Directions for this task: Below is a listing. Quote from it, exactly, the lines from the one containing "Given: Open meeting Notes" down to the one containing "The height and", both ends included, and nothing else.

Given data:
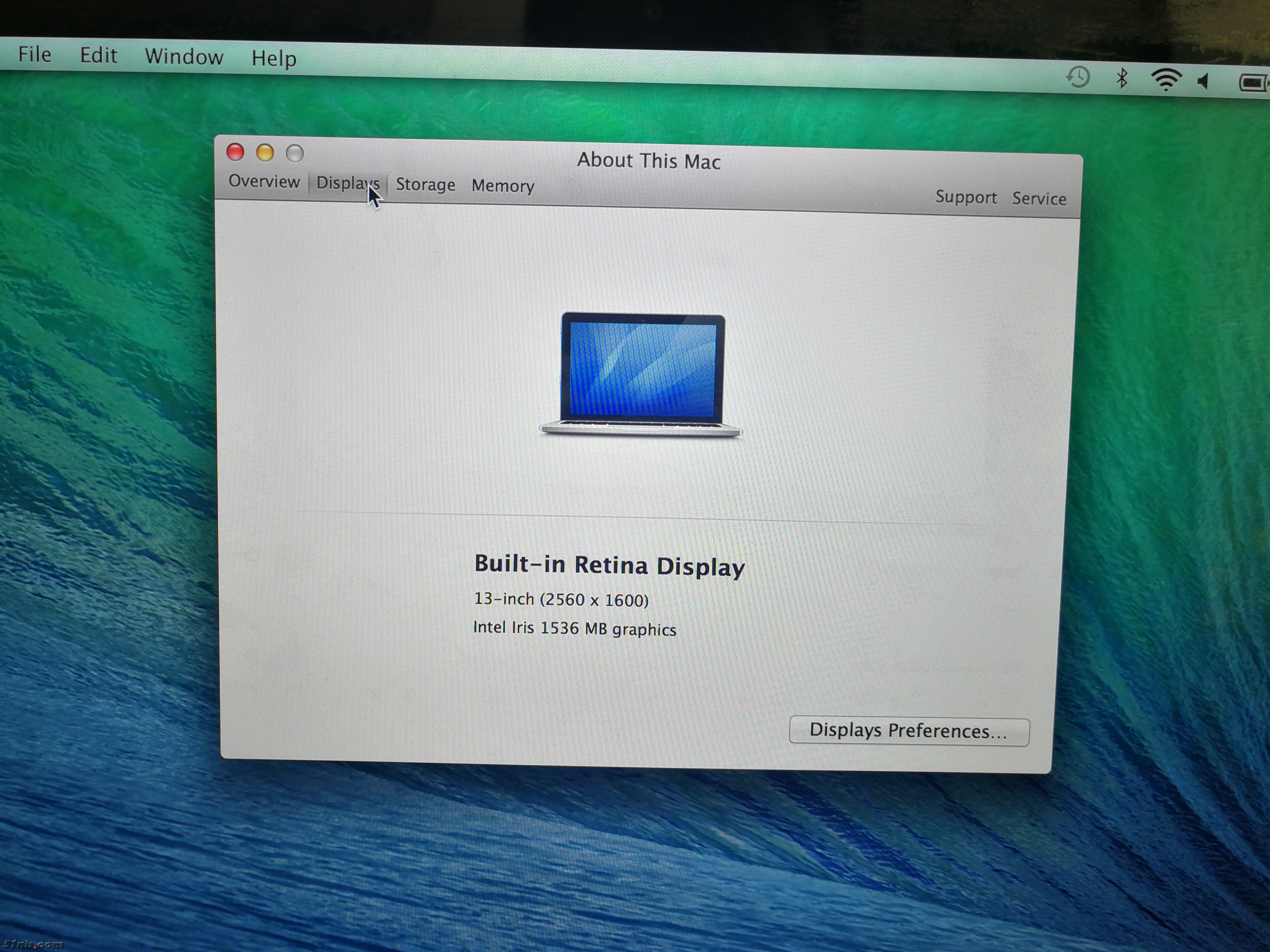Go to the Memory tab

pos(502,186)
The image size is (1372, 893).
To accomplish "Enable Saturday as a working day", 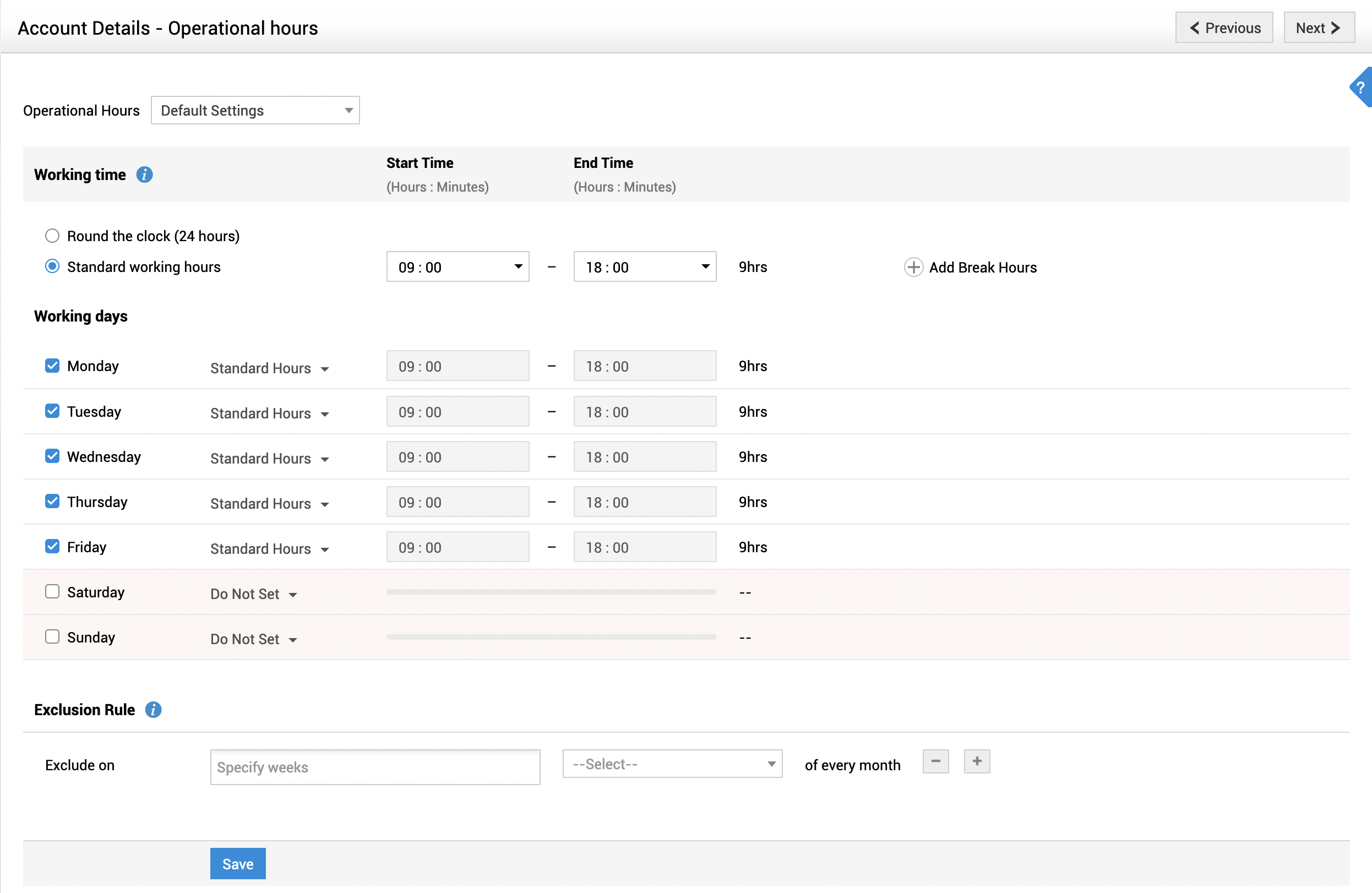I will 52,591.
* * *
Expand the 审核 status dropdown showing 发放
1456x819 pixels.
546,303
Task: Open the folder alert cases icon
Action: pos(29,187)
---
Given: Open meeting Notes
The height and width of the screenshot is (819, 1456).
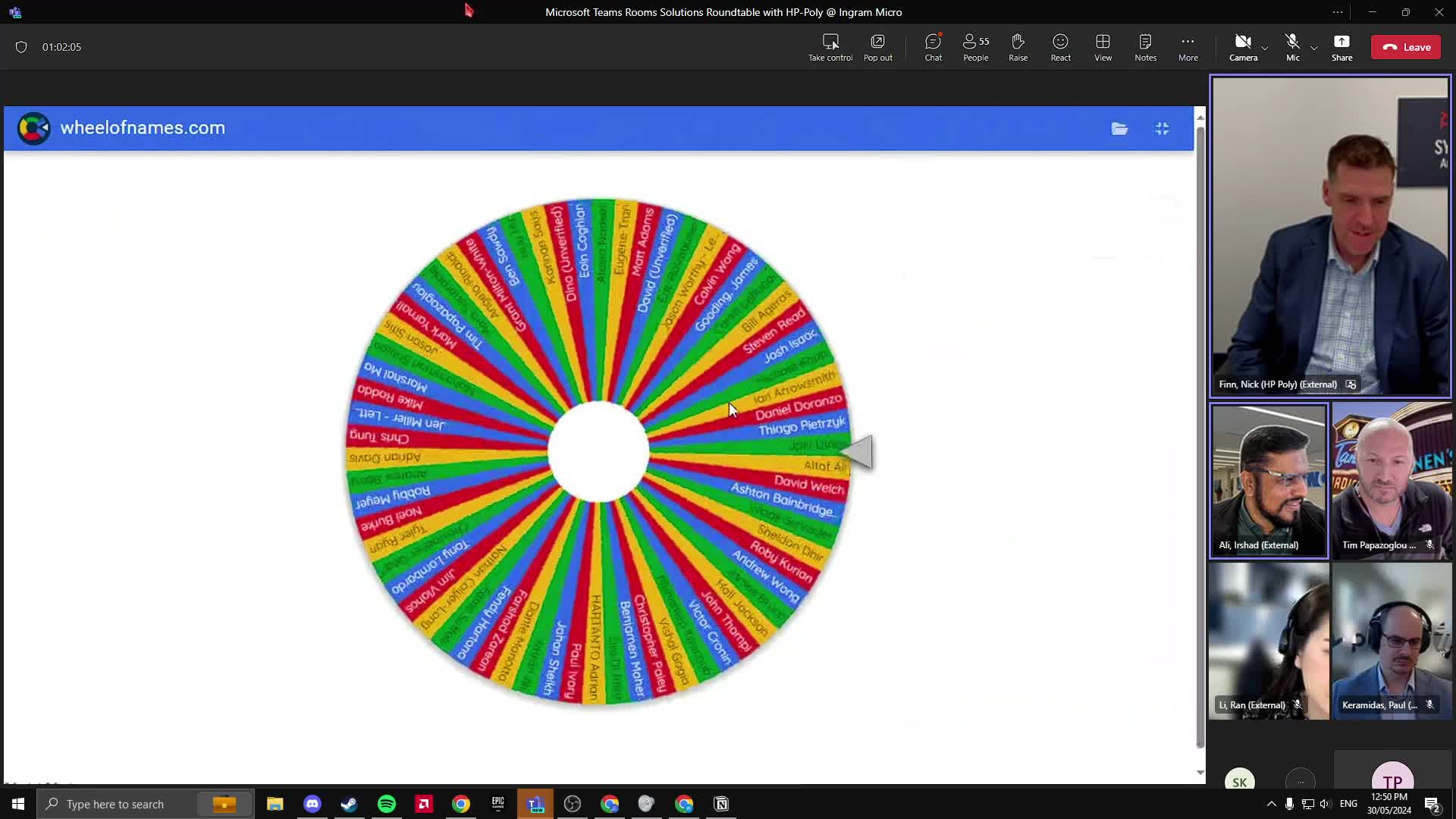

Exercise output:
Given: Open meeting Notes
The height and width of the screenshot is (819, 1456).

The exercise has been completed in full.